Monday
Oct. 9, 2000
Things I Know, Things I Don't
Broadcast date: MONDAY, 9 October 2000
Poem: "Things I Know, Things I Don't," by David Huddle, from Summer Lake (Louisiana State University Press).
Today is Yom Kippur, the Day of Atonement, the holiest day on the Jewish calendar. Yom Kippur commemorates the day on which the Israelites received the second Tablets of the Law as a sign of forgiveness from God.
Today marks the observance of Columbus Day, although it was not until the morning of October 12, 1492 that the lookout on the Pinta announced the first sight of land.
Today is also Leif Erickson Day, this year commemorating the one thousandth anniversary of the Scandinavian discovery of Vinland in the New World. In the summer of the year 1000, Leif Erickson was blown off course while making the voyage from Norway to the Scandinavian settlement in Greenland. Instead of landing on the southern tip of Greenland, Leif put ashore in Labrador, on the North American mainland.

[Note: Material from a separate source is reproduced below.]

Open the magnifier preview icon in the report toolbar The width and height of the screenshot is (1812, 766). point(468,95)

On this day in 1992, thousands of residents of the eastern United States watched a meteorite streak across the sky over several states before it landed in Peekskill, New York, fifty miles north of New York City. The meteorite, had been orbiting the sun for millions of years, entered the Earth's atmosphere with a sonic boom, and was immediately engulfed in flames. It finally came to earth on the back end of a 1980 Chevy Malibu.
It's the birthday of Australian-born historian, memoirist, and college president Jill Ker Conway, in Hillston, New South Wales (1934). A noted historian specializing in the experience of American women in the 18th and 19th centuries, Conway became the first woman elected to the presidency of Smith College in 1975. In 1990, she received both critical and popular acclaim for her memoir The Road from Coorain, a narrative of her isolated girlhood on a sheep farm in New South Wales.

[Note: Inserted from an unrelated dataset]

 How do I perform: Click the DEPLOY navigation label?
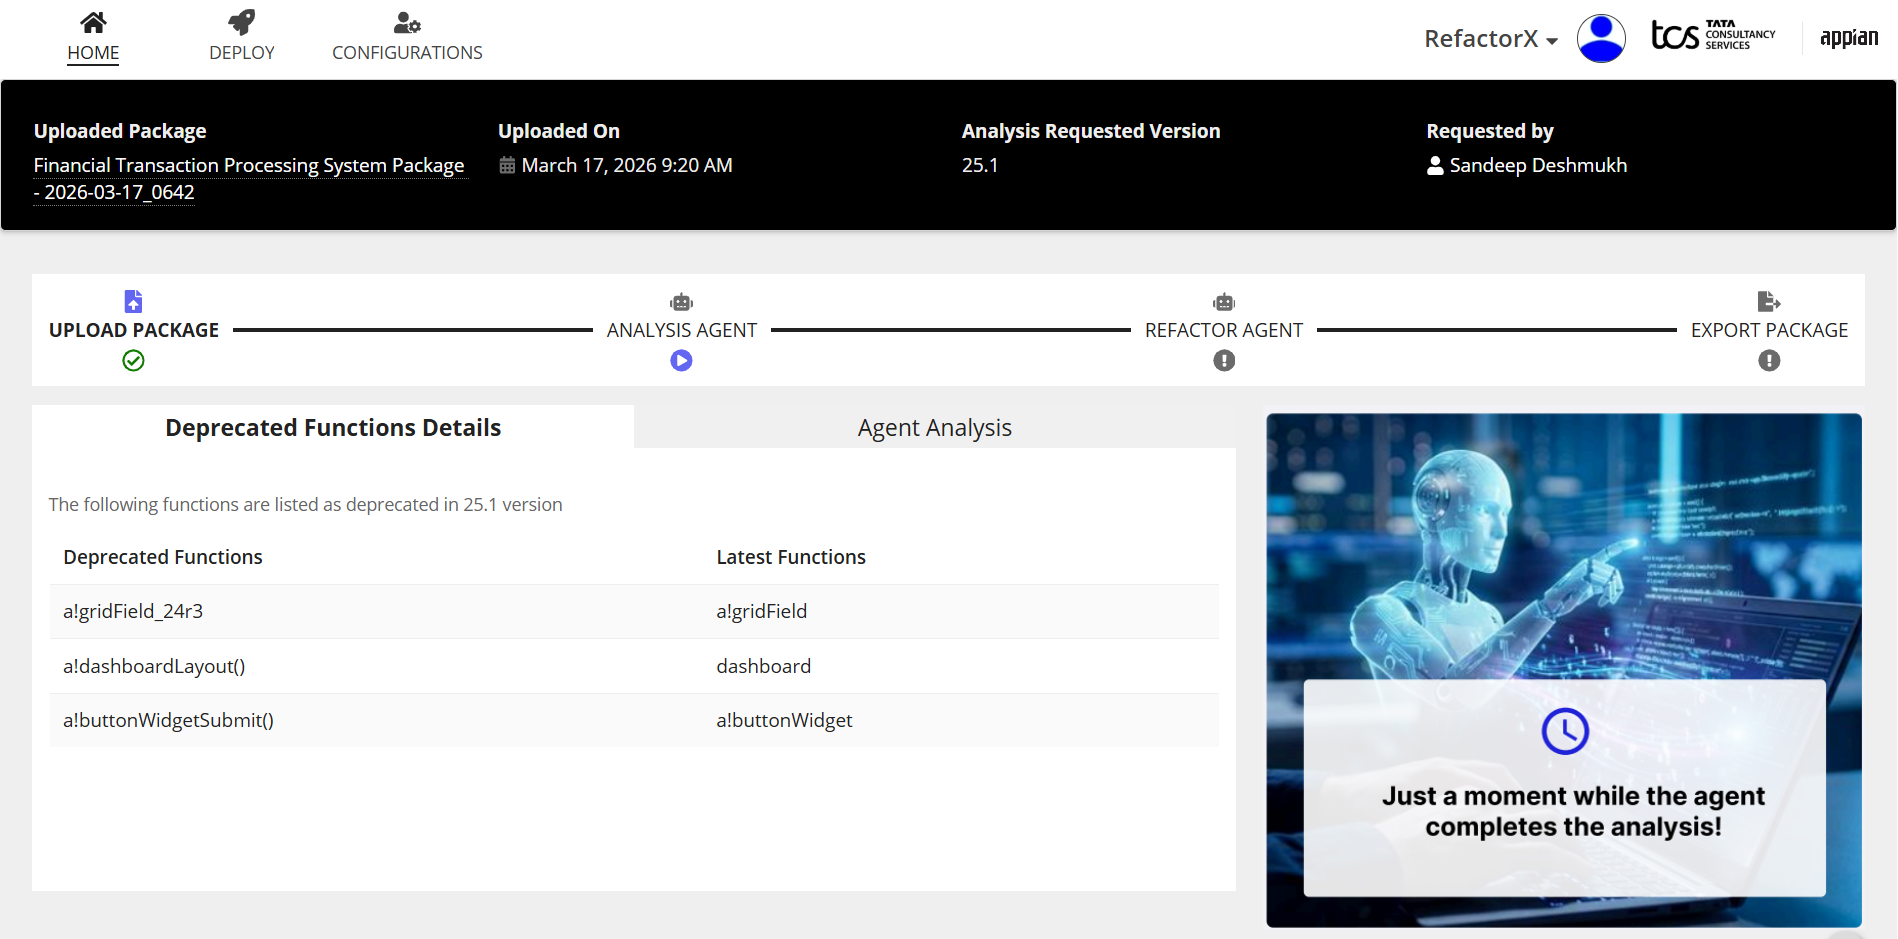241,53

On this day in 1917, Clarence Saunders of Memphis, Tennessee received a patent for a self-service food store, the first supermarket. Before Saunder's creation, shoppers gave their orders to a clerk who gathered the items from the shelves. Saunders belived it would be more efficient if shoppers were given shopping baskets and allowed to shop for themselves on open shelves. On September 6, 1916, he put his idea into practice when he opened the first Piggly Wiggly store in Memphis.
It's the birthday of writer and historian Bruce Catton, in Petoskey, Michigan (1899). In response to a commission to write a Centennial History of the Civil War, Catton produced his monumental trilogy: Mr. Lincoln's Army (1951), Glory Road (1952) and A Stillness at Appomattox (1953), which won both a Pulitzer Prize and a National Book Award in 1954.

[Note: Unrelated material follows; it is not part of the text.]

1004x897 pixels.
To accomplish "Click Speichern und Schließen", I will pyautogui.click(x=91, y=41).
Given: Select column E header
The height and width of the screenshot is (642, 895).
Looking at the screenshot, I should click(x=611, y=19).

On this day in 1872, Aaron Montgomery Ward started the first mail order business with the delivery of the first Montgomery Ward catalogue.
At 3 P.M. on this date in 1781, American and French troops at Yorktown, Virginia, under the command of Generals Washington and Lafayette, fired the first shots of what would be the last major battle of the American Revolution, the Battle of Yorktown. The battle ended ten days later, on October 19, with the surrender of the British commander, General George Cornwallis.